Шурка выговорил все это очень быстро. Он, наверное, думал: если быстро произносить слово «желтый», то никто не заметит, что вместо «желтый» у него получается «золтый». Что касается меня, то я не обратил никакого внимания на такой пустяк и даже не улыбнулся, хотя было смешно. Шурке понравилась моя деликатность. Он доверчиво стал выспрашивать, кто я такой, откуда, что у меня в чехле, а что в брезентовой сумке и есть ли у меня складной ножик. Я ответил на все его вопросы и, подмигнув Семену, который в улыбке ощерил фиолетовые зубы, спросил:
– Что вы делаете здесь? Браконьерничаете?
– Нет, мы мяту собираем в аптеку. Вон в мешках лежит. – Шурка показал под куст.
– Ага, ясно, – сказал я и, чувствуя головокружительный голод, спросил: – Котелка нет у вас, ребята? Уху бы сварили.
– Нету, – вздохнул Шурка, но тут же нашелся: – А мы спечем рыбу на зару (то есть на жару). Вкусная зарёнка выйдет. (Надо полагать, он хотел сказать «жарёнка»).
– Не знаю, выйдет ли что-нибудь вообще, – сказал я, потому что не имел никакого представления о том, как пекут рыбу на жару. Но ребята, видимо, это делали не один раз.
– Вкусно выйдет. Это точно, – солидно подтвердил Семен.
– Ну, раз так – согласен, – сказал я и сбросил сумку.
Мы с Шуркой разожгли костер в ямке, а Семен распотрошил рыбу и завернул ее в листья лопуха.
Ребята деловито возились у костра, подбрасывали в огонь сучья потолще, чтоб нагорело побольше углей. Когда костер перегорел, Семен разгреб жар, положил на него рыбу и прикрыл ее толстым слоем раскаленных углей.
Шурка, раскрасневшийся, оттопырив большие пальцы рук, сказал:
– Во-о будет зарёнка! За уши не оттянешь.
– Посмотрим, – по-прежнему не поверил я.
Семен воткнул палочку в песок, прикинул что-то в уме и неторопливо проговорил:
– Как дойдет тень от вербы до этой метки, так и готова рыба.

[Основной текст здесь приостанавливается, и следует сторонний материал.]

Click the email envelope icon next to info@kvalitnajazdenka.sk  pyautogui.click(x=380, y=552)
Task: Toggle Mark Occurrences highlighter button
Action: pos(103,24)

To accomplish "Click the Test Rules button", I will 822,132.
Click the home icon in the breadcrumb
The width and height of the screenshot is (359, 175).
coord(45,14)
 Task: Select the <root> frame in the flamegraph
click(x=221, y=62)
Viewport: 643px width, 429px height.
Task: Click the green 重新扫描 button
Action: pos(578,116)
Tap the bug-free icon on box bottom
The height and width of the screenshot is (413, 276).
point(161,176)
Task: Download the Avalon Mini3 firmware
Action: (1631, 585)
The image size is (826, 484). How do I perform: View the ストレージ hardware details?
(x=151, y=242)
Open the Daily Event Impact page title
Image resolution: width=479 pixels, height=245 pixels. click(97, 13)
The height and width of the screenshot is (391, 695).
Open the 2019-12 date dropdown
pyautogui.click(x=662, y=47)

«Ишь ты, – подумал я. – Робинзон!»
Мы искупались в Желтом ерике и легли загорать. Ребята лежали на белом горячем песке, коричневые, большеголовые, точно копченые бычки. Они мне нравились час от часу всё больше. Шурка, чувствовалось, был пошустрее, посмелее глубокомысленного, неторопливого в речи Семена.

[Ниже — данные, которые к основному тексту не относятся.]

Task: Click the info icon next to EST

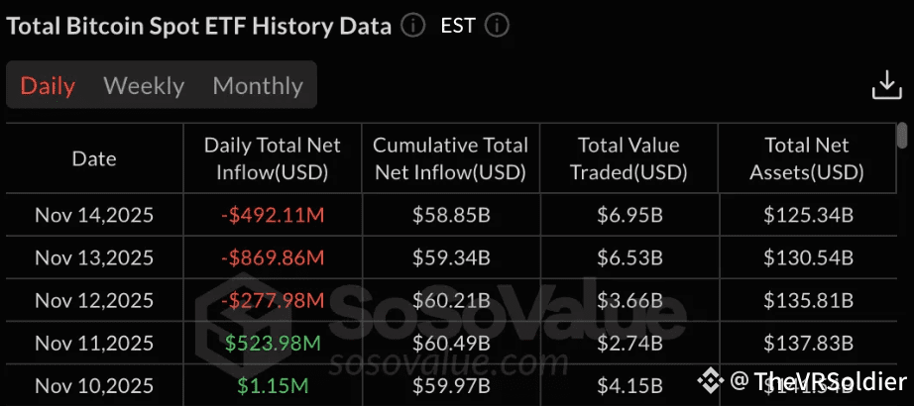Action: pos(499,26)
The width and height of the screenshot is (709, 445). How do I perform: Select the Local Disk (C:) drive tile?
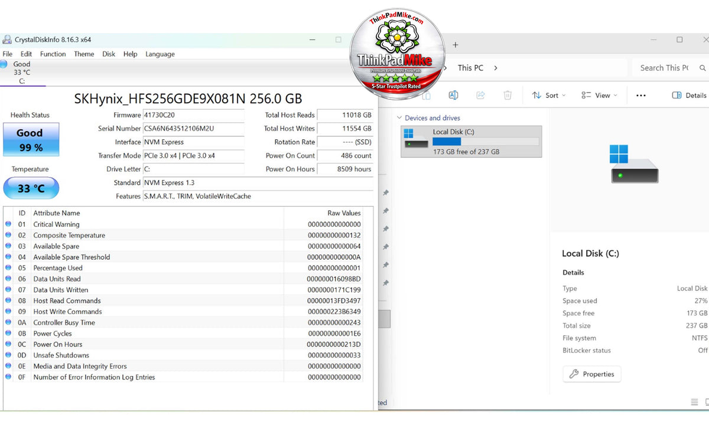(471, 142)
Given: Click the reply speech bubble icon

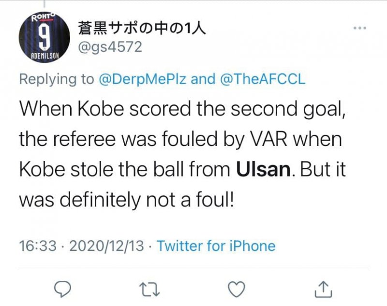Looking at the screenshot, I should pyautogui.click(x=63, y=289).
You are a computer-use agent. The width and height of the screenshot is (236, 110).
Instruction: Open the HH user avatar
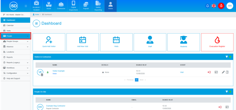(x=230, y=6)
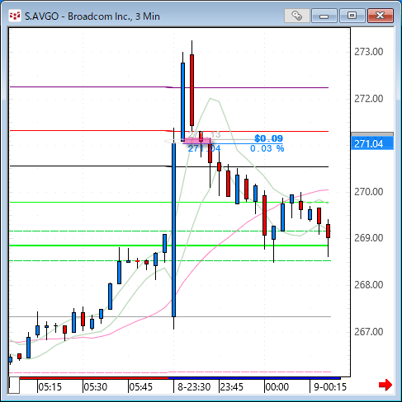This screenshot has height=402, width=402.
Task: Click the highlighted 271.04 price tag
Action: [372, 143]

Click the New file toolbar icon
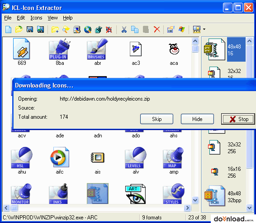(8, 29)
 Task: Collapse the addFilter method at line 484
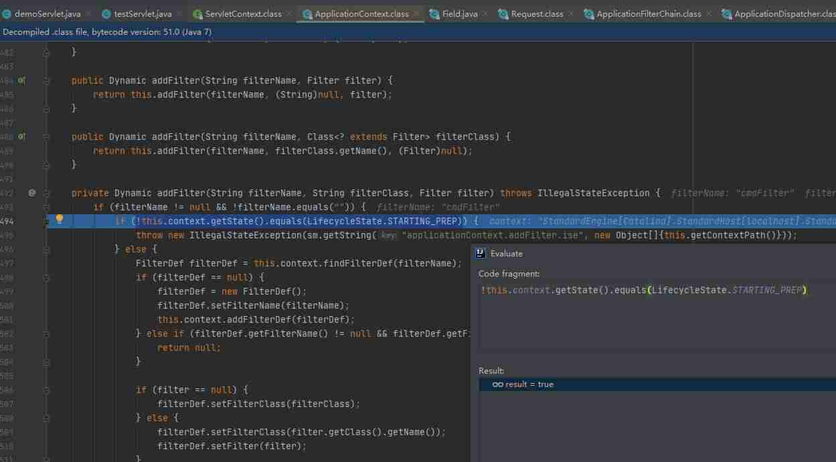tap(47, 80)
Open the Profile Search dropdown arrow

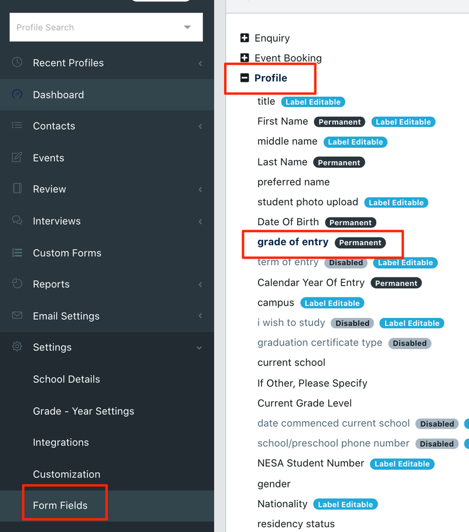coord(187,28)

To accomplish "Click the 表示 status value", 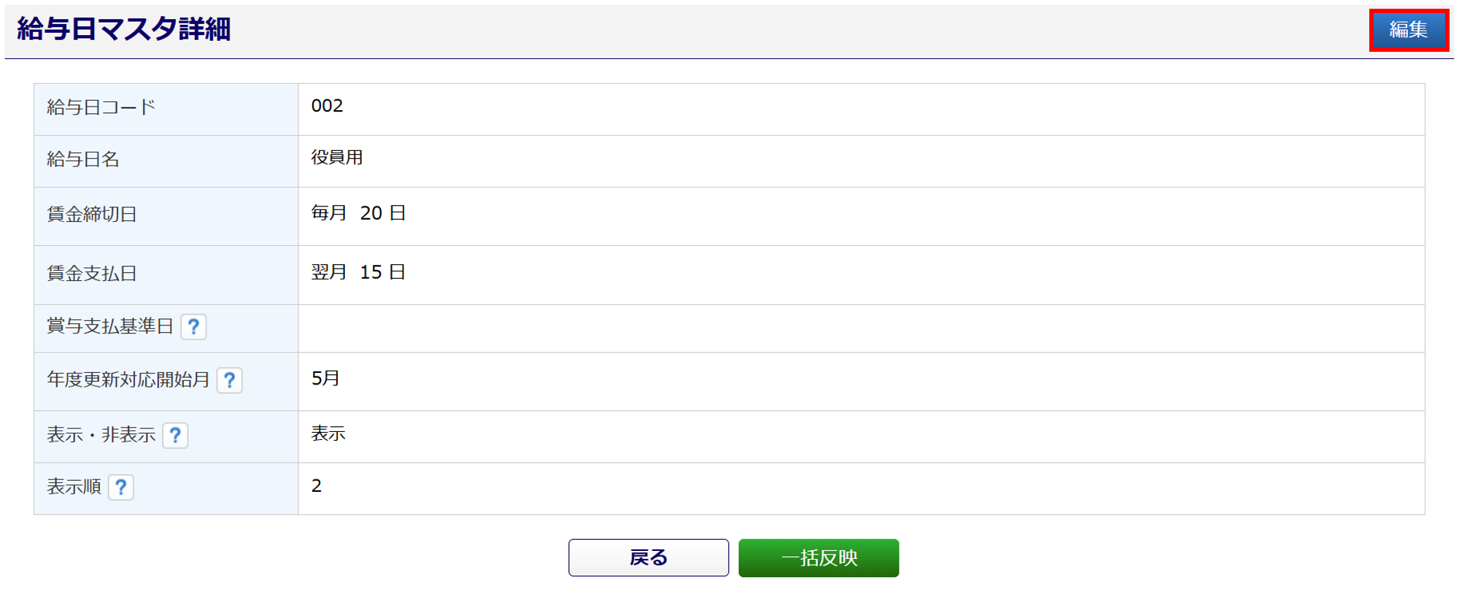I will tap(328, 434).
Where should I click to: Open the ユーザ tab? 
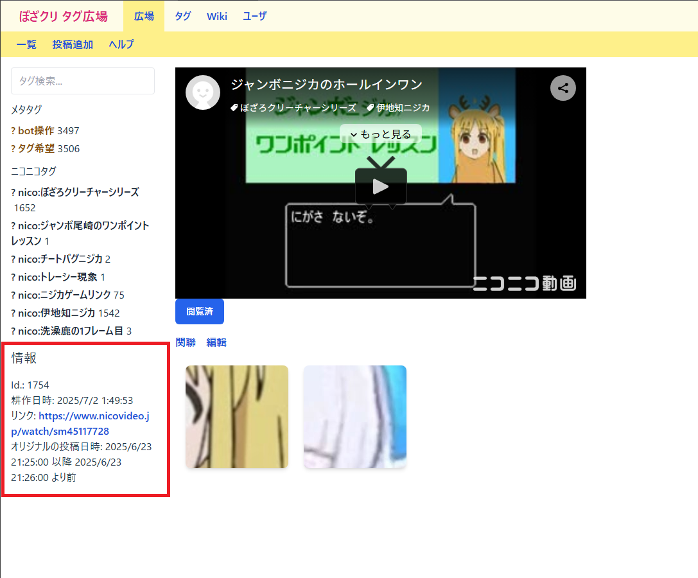click(x=254, y=16)
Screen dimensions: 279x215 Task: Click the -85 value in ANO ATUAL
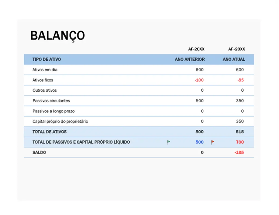[x=241, y=80]
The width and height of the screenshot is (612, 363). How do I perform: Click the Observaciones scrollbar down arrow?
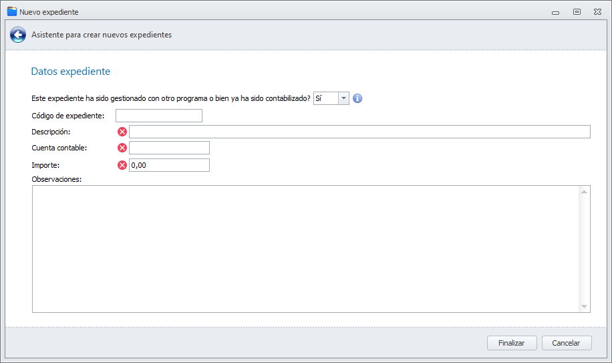coord(585,306)
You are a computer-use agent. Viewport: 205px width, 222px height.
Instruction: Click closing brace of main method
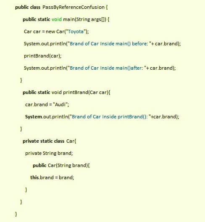pyautogui.click(x=21, y=80)
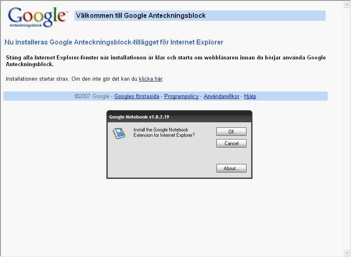Screen dimensions: 351x257
Task: Click the notebook icon in the dialog
Action: pos(119,133)
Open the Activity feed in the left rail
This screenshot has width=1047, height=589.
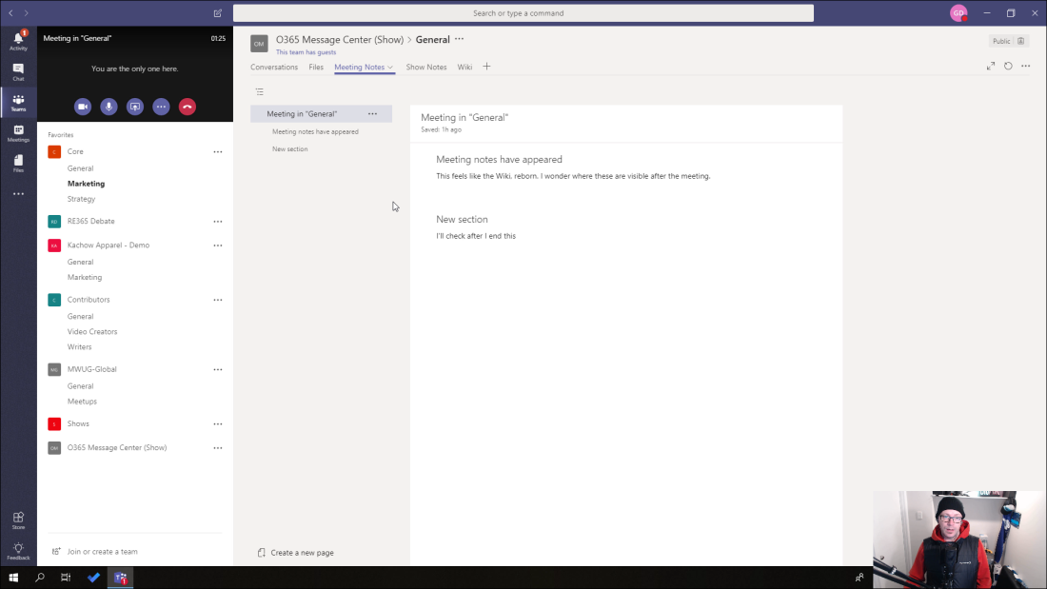tap(18, 40)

Прошло, наверное, более получаса. Семен вскочил, посмотрел на метку. Тень от вербы лежала у нее.
– Готово! – объявил он.
Мы расстелили немного мяты на песке и положили на нее истекающую горячим жиром рыбу. Верно говорили ребята: «жарёнка» вышла на славу. Рыба изжарилась в собственном соку, зарумянилась, от нее шел ароматный запах. Правда, была несоленой. Но вряд ли кто из нас заметил это.

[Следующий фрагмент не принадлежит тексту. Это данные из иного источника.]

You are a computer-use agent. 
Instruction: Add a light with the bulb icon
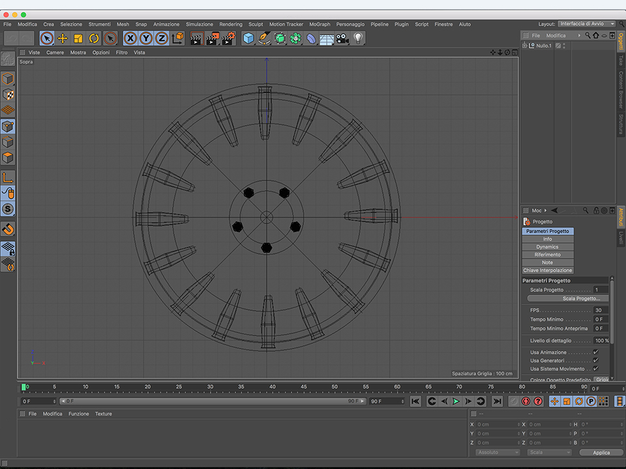coord(358,38)
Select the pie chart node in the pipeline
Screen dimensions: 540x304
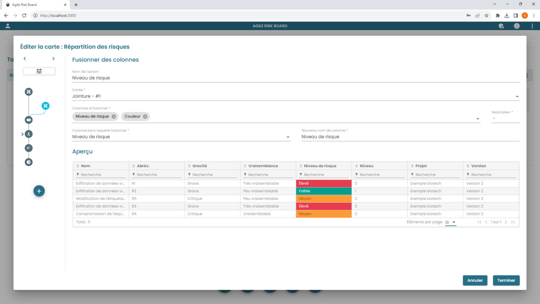28,162
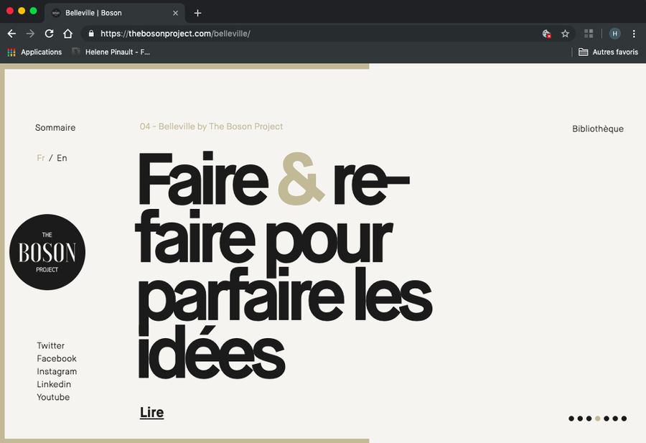
Task: Select the first pagination dot
Action: pos(571,419)
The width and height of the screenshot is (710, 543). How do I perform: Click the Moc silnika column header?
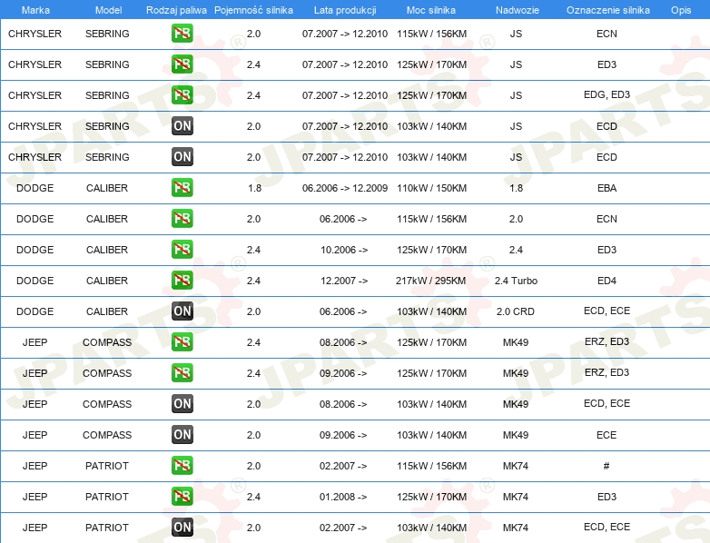[x=431, y=9]
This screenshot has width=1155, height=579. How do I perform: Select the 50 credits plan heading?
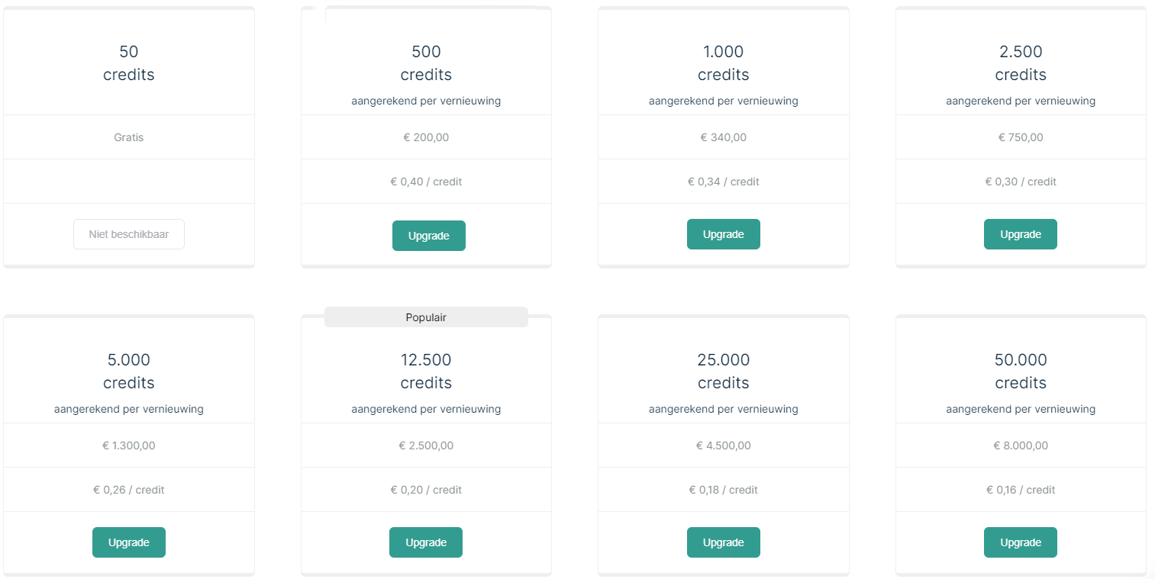(x=128, y=63)
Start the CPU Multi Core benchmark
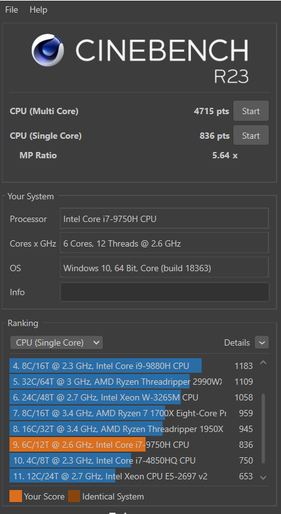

Приятно было после обеда вытянуться в тени огромных деревьев, подложив под голову вместо подушки охапку лесной пахучей мяты. Только теперь я почувствовал, как сильно устал. Но эта усталость, право же, показалась мне приятной. Я блаженно смотрел из-под руки в ослепительно синее небо.